Morgan was contributing to the debate over Maori representation on local councils.
More particularly, he was taking issue with New Plymouth’s (very temporary) Mayor, Andrew Judd, who had embroiled himself in a debate over whether his council should have a Maori ward and was calling for all councils to have Maori provide half of their councils.
According to Morgan:
This, he believes, would better “reflect” the Treaty of Waitangi. Demonstrating if nothing else, just how dynamic interpretations of the Treaty have become, the Judd model seriously undermines democracy in New Zealand.

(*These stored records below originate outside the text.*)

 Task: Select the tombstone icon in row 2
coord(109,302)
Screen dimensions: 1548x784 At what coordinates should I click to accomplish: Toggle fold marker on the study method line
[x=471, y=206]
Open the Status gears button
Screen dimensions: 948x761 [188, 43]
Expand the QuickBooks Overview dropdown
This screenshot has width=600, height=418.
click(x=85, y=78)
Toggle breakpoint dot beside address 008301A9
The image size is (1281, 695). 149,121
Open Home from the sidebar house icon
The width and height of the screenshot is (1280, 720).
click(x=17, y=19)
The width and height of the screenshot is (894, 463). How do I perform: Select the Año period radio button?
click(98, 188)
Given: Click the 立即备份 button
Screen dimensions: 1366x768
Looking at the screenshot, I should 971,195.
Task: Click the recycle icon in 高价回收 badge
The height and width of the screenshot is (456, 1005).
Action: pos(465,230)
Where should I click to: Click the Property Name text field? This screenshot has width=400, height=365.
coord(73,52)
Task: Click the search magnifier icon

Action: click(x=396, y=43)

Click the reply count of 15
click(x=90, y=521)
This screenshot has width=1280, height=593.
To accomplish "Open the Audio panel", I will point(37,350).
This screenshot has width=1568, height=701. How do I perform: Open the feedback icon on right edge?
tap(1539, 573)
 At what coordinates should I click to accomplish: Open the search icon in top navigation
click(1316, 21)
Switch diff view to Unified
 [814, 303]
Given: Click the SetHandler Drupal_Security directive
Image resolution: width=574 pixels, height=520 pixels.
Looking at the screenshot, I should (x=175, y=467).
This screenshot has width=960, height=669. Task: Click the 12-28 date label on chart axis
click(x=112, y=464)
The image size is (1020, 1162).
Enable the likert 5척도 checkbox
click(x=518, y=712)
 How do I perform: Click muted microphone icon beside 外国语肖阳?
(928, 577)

Maori have aspirations, and achieving those should as far as possible be supported by other New Zealanders. These aspirations include having more say over their own lives, and eradication of socio-economic disadvantage.
But is the best way to achieve those aspirations to grant Maori unique political power over matters that affect everyone? That is a question all New Zealanders need to wake up to and discuss.
Morgan goes on :
To accommodate degradation of democracy is risky in the extreme. It also contravenes Article Three of the Treaty, which in 21st-century terms holds that we are equal citizens – one person, one vote. More worryingly, political theory and experience points out that granting unique political power to any group is a quick path to a divided nation.
Is there anyone out there seriously in favour of this?
They include Greenie Catherine Delahunty, who says:
The assumption that Maori seats on local authorities will destroy democracy is not correct. Where this has occurred on councils the sky has not fallen on the communities or upon decision making.
The sky has not fallen on communities in countries run by despots, either. And decisions affecting communities are made regardless of the governance structure.
That doesn’t mean Alf would want to live there.
Nor does he want to water down our democracy so that we edge towards despotism.
Delahunty goes on:
The co-governance structures created in some Te Tiriti settlements are actually a closer reflection of Te Tiriti than Maori wards or seats but the jury is still out on how well they can work.
Yep. She’s talking about 50:50 arrangements that somewhat weigh things in favour of indigenous persons who make up around 15% of our society.
She is only too aware of the thoroughly experimental nature of these arrangements:
The resource disparity between regional councils and iwi and hapu load the dice against an equitable relationship.
But the bloody treaty dominates her political philosophy.
The entrenchment of a stronger iwi role in resource management decision making has been written into Te Tiriti settlements but will not work if councils refuse to engage.
We taxpayers have been coughing up compensation to indigenous persons for decisions made long ago, let’s not forget.
And guess what the money will be used for?
An example of this problem was described to me by representatives of the Te Tau Ihu from the top of Te Wai Pounamu who told me they might have to use Te Tiriti settlement funds to fight councils in court for these statutory relationships to be realised, it seemed the ultimate irony.
Delahunty’s disinclination to object to a particular race being given disproportionate political power is bothersome.
But should we be surprised?
A brighter year, she’s had plenty to say about education and more recently human rights – from a hard left perspective, of course.
Plenty to say indeed.
Whether it’s worth listening to is the question.
On the strength of her Herald stuff, Alf would knock her down to 0/10.